Working data Block Start

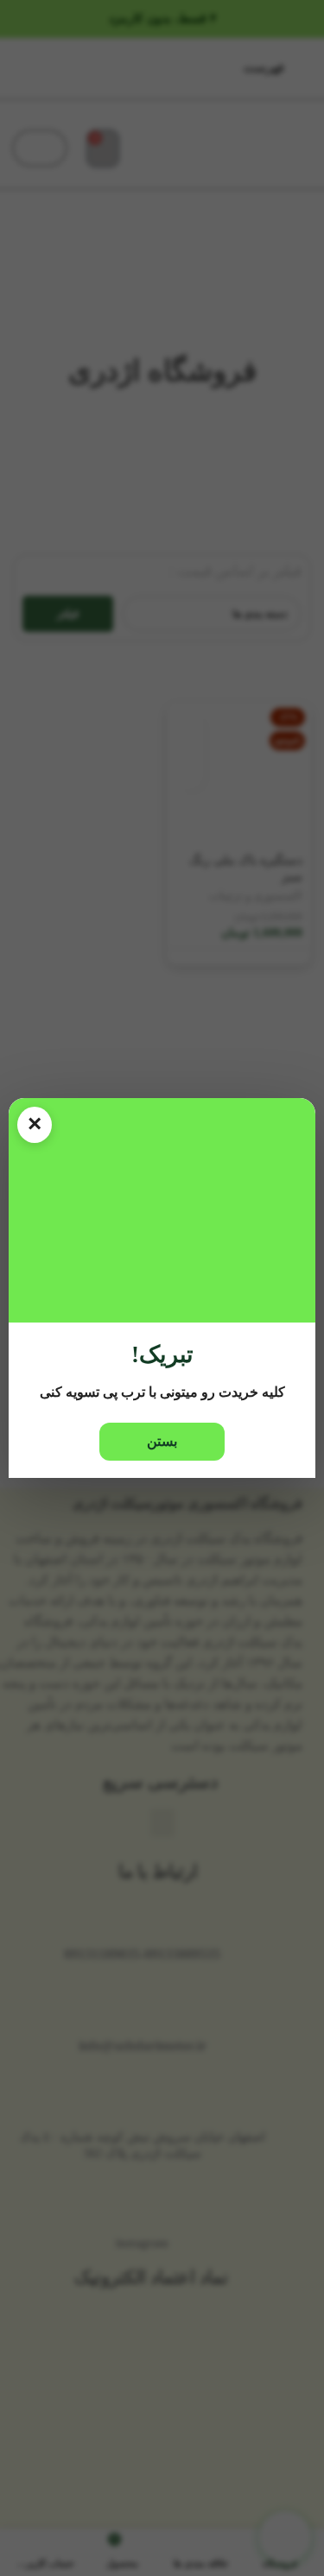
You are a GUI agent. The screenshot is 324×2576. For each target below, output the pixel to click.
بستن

Working data Block End
Working data Block Start

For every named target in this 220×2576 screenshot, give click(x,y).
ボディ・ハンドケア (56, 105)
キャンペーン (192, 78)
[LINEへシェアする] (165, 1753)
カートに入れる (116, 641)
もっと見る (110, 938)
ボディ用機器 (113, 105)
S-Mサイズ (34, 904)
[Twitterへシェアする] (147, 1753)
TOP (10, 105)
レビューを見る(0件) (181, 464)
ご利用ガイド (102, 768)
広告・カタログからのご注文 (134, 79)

Working data Block End
Working data Block Start

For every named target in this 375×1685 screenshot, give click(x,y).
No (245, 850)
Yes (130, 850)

Working data Block End

▶ Work required:
Your answer should consist only of the lines above between the line holding "For every named target in this 220×2576" and the line holding "広告・カタログからのご注文 (134, 79)", inclusive, each transcribed exactly.

▶ Exercise output:
For every named target in this 220×2576 screenshot, give click(x,y).
ボディ・ハンドケア (56, 105)
キャンペーン (192, 78)
[LINEへシェアする] (165, 1753)
カートに入れる (116, 641)
もっと見る (110, 938)
ボディ用機器 (113, 105)
S-Mサイズ (34, 904)
[Twitterへシェアする] (147, 1753)
TOP (10, 105)
レビューを見る(0件) (181, 464)
ご利用ガイド (102, 768)
広告・カタログからのご注文 (134, 79)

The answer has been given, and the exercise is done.